Who Wants to Be a Millionaire Lifelines As Search Engine Types

OK, this is a bit of a silly post, but for what it’s worth . . .

My wife and I are hooked on watching Who Wants to be a Millionaire (yes, it is still on TV, just not with Regis Philbin). For those of you who have never watched this show, contestants must answer trivia questions with varying degrees of difficulty. If a contestant isn’t sure about an answer, he can use one of three “lifelines” or types of help. The lifelines are:

  • Ask the Audience: the user gets the collective opinion of members of the studio audience;
  • Phone a Friend: the user calls a friend up and has 30 seconds to get his advice on the question;
  • 50/50: The computer removes two out of four incorrect answers, so that the user gets a 50% chance rather than 25% chance.

What does this have to do with search, well think of it this way:

  • Ask the Audience: this is the same concept as collaborative filtering or “discovery” search like StumbleUpon, LaunchCast, or Rotten Tomatoes.
  • Phone a Friend: Similar to Mahalo, ChaCha – the results are based on a person’s knowledge – humans instead of computers.
  • 50/50: Algorithmic search. An algorithm like Google refines results based on rules to come up with the correct answer. Of course, in Millionaire this is a random result, but the point is that a computer is making the selection rather than one or many humans.

The new version of Millionaire, by the way, also has an additional lifeline once the user gets to the $25,000 milestone – the user can “swap out the question” for a new question. You could argue that this is similar to Google’s rarely used “I’m Feeling Lucky” feature.

For what it’s worth, on Millionaire the effectiveness of the lifelines almost always follows this order:

  • Ask the Audience is almost always right.
  • Phone a Friend is highly variable and is either 100% or next to no value (my sense though is that the most successful phone a friend experiences occur when the friend on the other line just types the question into Google . . .);
  • 50/50 is slightly over 50% (since the user has a bit of an idea in advance);
  • Swap the Question rarely has any value.

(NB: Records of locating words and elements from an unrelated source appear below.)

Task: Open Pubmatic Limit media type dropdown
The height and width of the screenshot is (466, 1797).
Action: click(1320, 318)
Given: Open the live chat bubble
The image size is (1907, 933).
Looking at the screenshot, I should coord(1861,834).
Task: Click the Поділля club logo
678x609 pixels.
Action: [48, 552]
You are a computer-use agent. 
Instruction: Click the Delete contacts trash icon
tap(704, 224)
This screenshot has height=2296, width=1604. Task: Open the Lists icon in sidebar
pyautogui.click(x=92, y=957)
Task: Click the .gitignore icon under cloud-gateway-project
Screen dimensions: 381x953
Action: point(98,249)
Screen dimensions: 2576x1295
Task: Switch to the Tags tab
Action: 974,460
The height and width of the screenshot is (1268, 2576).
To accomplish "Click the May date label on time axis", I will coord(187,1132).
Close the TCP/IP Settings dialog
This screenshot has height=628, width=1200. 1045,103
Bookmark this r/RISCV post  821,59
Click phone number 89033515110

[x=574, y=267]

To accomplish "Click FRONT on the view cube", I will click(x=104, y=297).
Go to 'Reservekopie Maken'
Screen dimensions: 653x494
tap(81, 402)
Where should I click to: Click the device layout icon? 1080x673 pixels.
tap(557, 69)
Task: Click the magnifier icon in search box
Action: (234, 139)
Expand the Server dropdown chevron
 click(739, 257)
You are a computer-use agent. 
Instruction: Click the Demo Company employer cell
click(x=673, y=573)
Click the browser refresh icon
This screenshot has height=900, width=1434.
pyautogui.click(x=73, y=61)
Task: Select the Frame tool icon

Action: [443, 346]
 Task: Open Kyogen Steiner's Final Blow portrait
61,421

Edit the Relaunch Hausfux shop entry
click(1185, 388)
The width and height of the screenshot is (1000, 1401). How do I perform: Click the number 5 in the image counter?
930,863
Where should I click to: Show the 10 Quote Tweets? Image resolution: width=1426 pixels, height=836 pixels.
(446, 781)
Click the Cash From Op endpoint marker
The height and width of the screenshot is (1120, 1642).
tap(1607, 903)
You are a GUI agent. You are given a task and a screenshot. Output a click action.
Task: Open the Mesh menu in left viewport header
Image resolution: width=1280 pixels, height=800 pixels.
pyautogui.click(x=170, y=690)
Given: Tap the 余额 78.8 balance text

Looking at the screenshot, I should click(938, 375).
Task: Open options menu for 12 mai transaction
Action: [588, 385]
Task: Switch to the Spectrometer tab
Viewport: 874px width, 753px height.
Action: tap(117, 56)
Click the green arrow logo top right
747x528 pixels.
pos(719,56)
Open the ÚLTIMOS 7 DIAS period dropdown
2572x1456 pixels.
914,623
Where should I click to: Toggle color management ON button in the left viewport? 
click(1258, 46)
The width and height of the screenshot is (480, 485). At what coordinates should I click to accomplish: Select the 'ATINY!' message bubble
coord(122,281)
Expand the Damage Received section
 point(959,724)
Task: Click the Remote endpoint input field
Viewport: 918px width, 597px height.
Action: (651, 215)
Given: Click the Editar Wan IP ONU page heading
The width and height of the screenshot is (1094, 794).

Interestingly – at least in the current state of search – most people would say that the current success rate of different search models would be:

  • Algorithmic Search (Google)
  • Collaborative Filtering or Discovery
  • Human Guides or Directories
  • I’m Feeling Lucky

So, in other words, the game show application is almost exactly opposite to the search world application. Of course a game show isn’t the real world, but this does make me think that algorithms aren’t always the best way to find results. Imagine a search engine that truly could ask 100 random people the answer to a search query instantly – it could be pretty powerful. Maybe Millionaire has it right after all?